Should Britain eliminate its nuclear arsenal?

Many regard the talk of the elimination of nuclear weapons as utopian rhetoric. It is strongly contested that nuclear weapons both deter conventional and nuclear war. Conflated with the discerning reality that nuclear weapons cannot be disinvented, a genuine intellectual challenge facing analysts is to imagine a real world in which states come to agree to abolish all nuclear weapons (Wheeler and Booth, 1992, pg21). Numerous theorists find the contention of a complete u-turn very difficult to conceptualize and thus are almost unanimous in dismissing it as an unrealistic goal. Therefore the inherent question is whether nuclear disarmament would enhance Britain’s security; a subject has been debated since the dawn of the nuclear age.  

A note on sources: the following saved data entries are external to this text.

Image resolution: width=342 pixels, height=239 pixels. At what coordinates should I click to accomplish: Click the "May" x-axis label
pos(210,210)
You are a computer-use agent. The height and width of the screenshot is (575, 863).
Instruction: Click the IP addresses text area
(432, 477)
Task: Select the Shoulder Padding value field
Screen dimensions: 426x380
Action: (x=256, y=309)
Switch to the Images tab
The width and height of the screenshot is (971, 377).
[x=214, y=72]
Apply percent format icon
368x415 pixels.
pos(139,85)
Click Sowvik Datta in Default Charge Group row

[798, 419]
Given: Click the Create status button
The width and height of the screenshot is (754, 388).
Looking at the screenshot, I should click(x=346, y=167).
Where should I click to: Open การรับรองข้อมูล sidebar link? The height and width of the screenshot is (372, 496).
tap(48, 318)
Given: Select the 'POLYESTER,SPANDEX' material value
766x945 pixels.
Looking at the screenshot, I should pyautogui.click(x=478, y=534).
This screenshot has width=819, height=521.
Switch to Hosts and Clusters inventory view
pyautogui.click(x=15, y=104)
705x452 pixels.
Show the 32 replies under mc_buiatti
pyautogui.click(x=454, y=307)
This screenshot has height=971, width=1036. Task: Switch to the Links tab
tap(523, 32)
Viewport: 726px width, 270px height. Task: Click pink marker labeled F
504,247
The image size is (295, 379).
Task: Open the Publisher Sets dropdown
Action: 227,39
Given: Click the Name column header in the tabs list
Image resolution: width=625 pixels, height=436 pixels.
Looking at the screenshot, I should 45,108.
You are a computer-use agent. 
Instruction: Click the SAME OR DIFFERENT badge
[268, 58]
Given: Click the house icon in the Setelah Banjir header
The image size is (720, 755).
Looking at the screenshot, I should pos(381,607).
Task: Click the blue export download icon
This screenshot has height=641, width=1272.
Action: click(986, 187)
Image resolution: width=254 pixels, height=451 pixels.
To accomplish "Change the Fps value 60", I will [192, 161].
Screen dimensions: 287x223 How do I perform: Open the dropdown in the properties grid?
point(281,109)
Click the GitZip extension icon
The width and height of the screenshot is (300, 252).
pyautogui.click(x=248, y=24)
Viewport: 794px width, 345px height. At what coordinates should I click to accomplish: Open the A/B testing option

One can identify two competing security conceptions on nuclear abolition. The strategic community dismisses the idea and attests that we need to cope with the nuclear age, focusing on nuclear deterrence, while ruling out the utopian fantasy of disarmament. Nuclear abolition from this realist perspective, would impact directly on ideas of sovereignty, national autonomy, prestige and security. Conversely, advocates of nuclear disarmament and peace researchers have a vision of co-operative relations and collective security and would view Britain’s complete disarmament as a realistic and achievable goal.

To provide an effective answer to this complex question the argument must be attempted in a two- fold manner. First one must explore and establish Britain’s’ incentives to reach and implement a goal of eliminating nuclear weapons. Secondly a counter argument needs to be formed, outlining the advantages and disadvantages of preserving the contemporary situation of nuclear deterrence.  The discussion is by no means explicit or rudimentary, thus a number of issues need to be discussed, analysed and evaluated in order to establish whether this goal of abolition is desirable or even possible.

The thesis proposed in this essay is that Britain should work towards the elimination of its nuclear arsenal. The task is by no means simplistic and the most promising approach is through process coupled with the formation of a global anti-nuclear non-violent culture (Wheeler and Booth, 1992, pg36). The idea requires international conciliation but if one takes a more holistic view of security by putting the security of human-kind at the forefront, the global elimination of nuclear weapons becomes a rational strategic goal.

Is the idea of Britain eliminating its nuclear arsenal overstated and unrealistic? Advocates of security without nuclear weapons see an unhealthy preoccupation of nuclear weapons among strategists and policy makers. They contend that little attention has been given to the feasibility of abolition and criticise the realist assumptions that have dominated forty years of scholarly discourse. For strategists anarchy means power politics, and has made the pursuit of nuclear weapons vital. In contrast peacemakers view anarchy as not to be analysed but overcome (Karp, 1992, pg5).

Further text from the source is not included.